Only if you are willing to use the built in hub link tools. Because HubConnect is still a custom app.

One thing that would be REALLY nice is a built in app for syncing devices on 2 or more hubs. Then you really could just put all of the custom stuff on a 2nd hub.

HubConnect is custom, however many of Hubitat staff has openly recommended using it.

I'm not sure that just getting a souped up Hub will solve the "slow" hub issue.
Who knows? Perhaps there is no reasonable upgrade that will soup up a Hub enough for malformed, or "out of control" code.
It is true that the competition (ST, specifically) has an advantage in this regard. Apparently (not sure) they have a faster (and more memory) Hub, and much more processing power (due to execution in the cloud).

I for one, am willing to pay for a "souped up" Hub to ensure I don't have this issue.
"Throw hardware at the problem - sometimes it's cheaper than spending a lot of time making code more efficient.:

Actually no I wouldn't say HomeSeer. If you want to know why you can PM me.
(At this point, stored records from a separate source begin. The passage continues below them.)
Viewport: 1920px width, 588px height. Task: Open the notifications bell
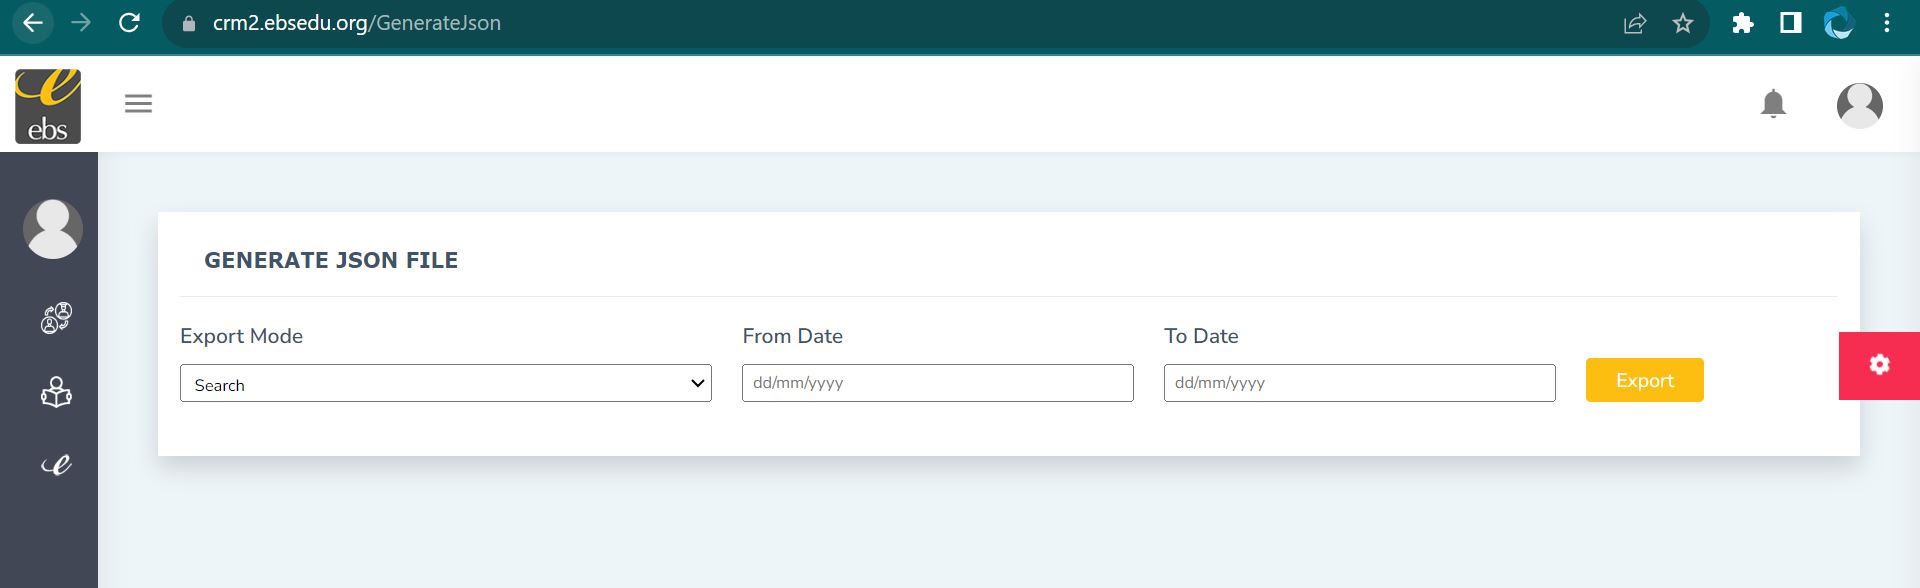click(1773, 104)
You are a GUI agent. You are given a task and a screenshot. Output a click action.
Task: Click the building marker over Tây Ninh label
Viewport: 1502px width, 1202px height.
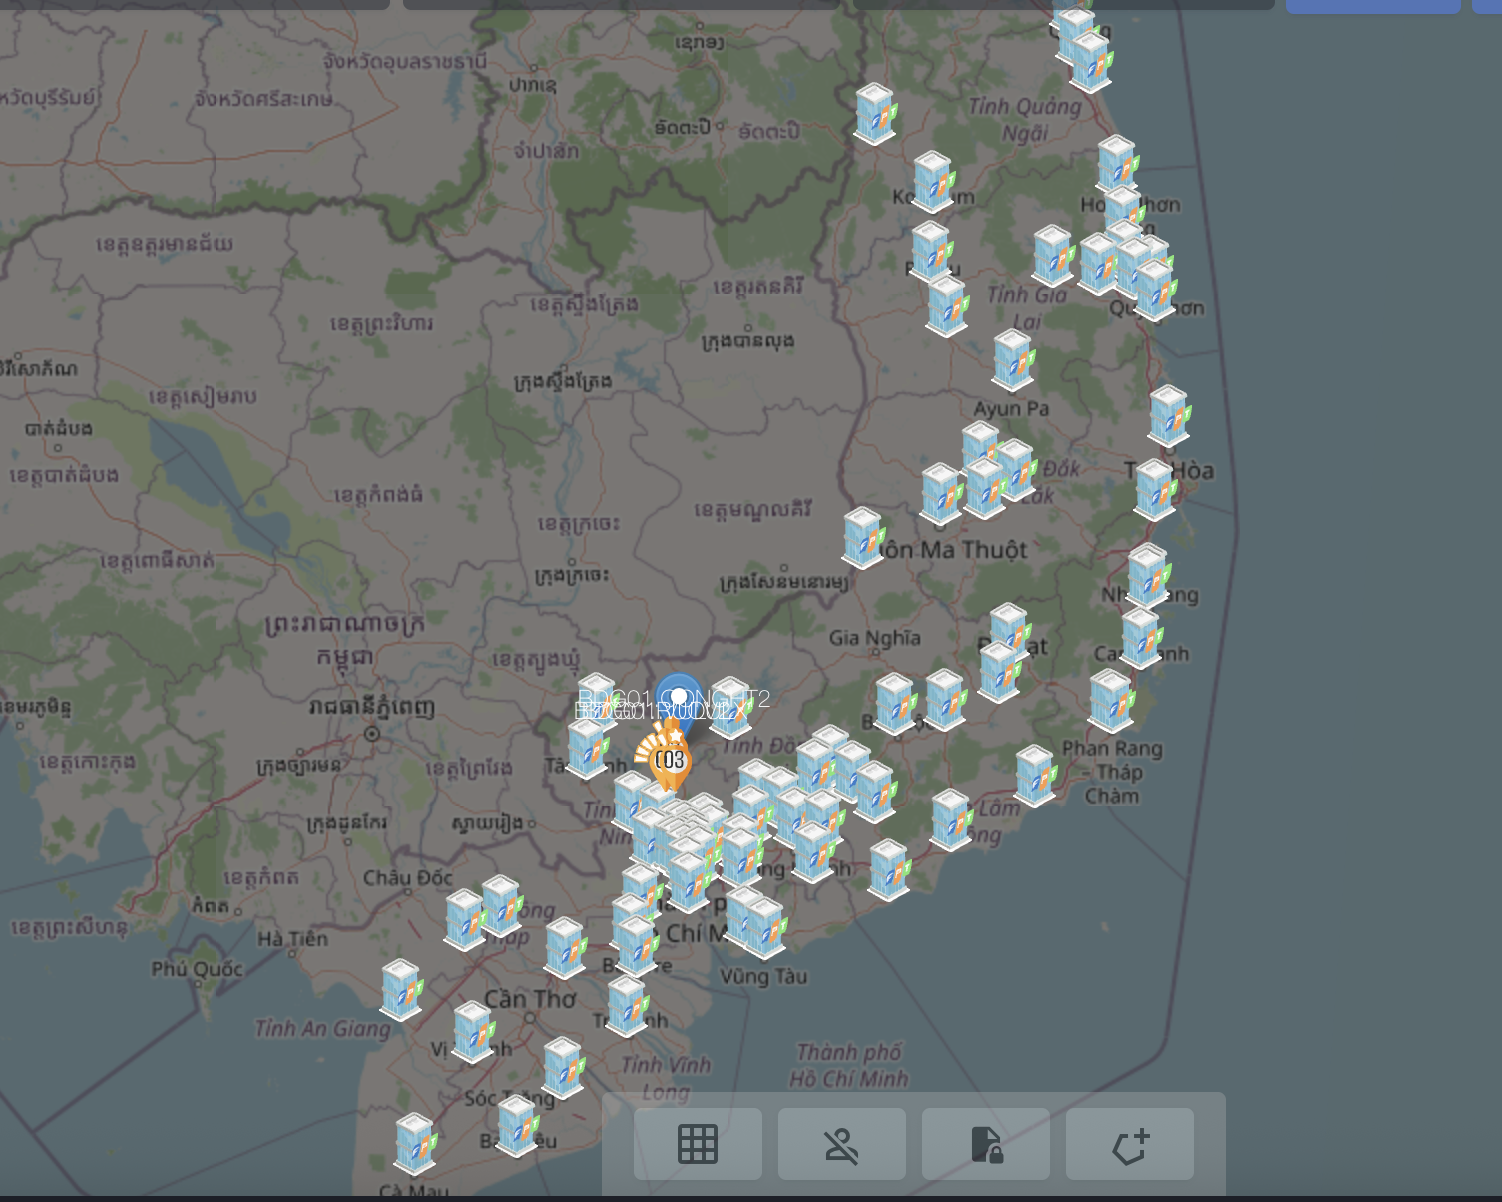click(587, 748)
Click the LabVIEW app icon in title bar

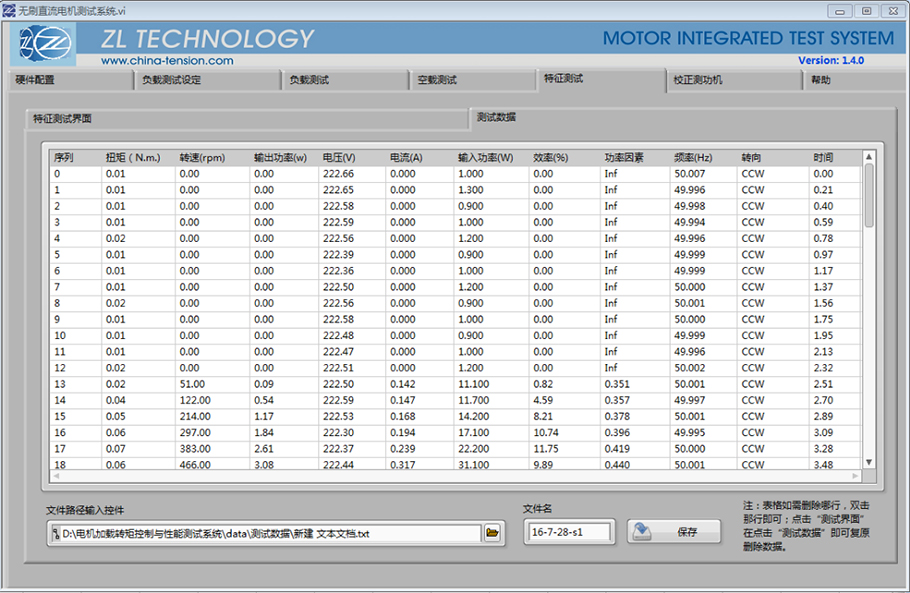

I run several systems for various uses/purposes. I like flexible systems and I develop for a few and with Simplex Technology I get to do that for fun as well as profit. I run an ISY + Polyglot at home. That provides my primary Insteon and Z-Wave interfaces. I have Polyglot Nodeservers that integrate with other systems including Hubitat for Zigbee. I have Nodeservers for all my other systems. The beauty of Polyglot is that it runs on an external system. Does not use/consume resources from the ISY. I also run Home Assistant which interfaces with the ISY. This gives me a nice "pretty" UI for things when needed but it's not often as my setup is designed around automation and not user interaction.

I also have Node-RED that can glue things together when needed for prototyping and then if useful I develop it out to a Polyglot Nodeserver :slight_smile:

I don't "promote" any one system as each use case and user expectation is vastly different from another. I like Hubitat it's a great consumer system. Just accept it is designed for consumer use.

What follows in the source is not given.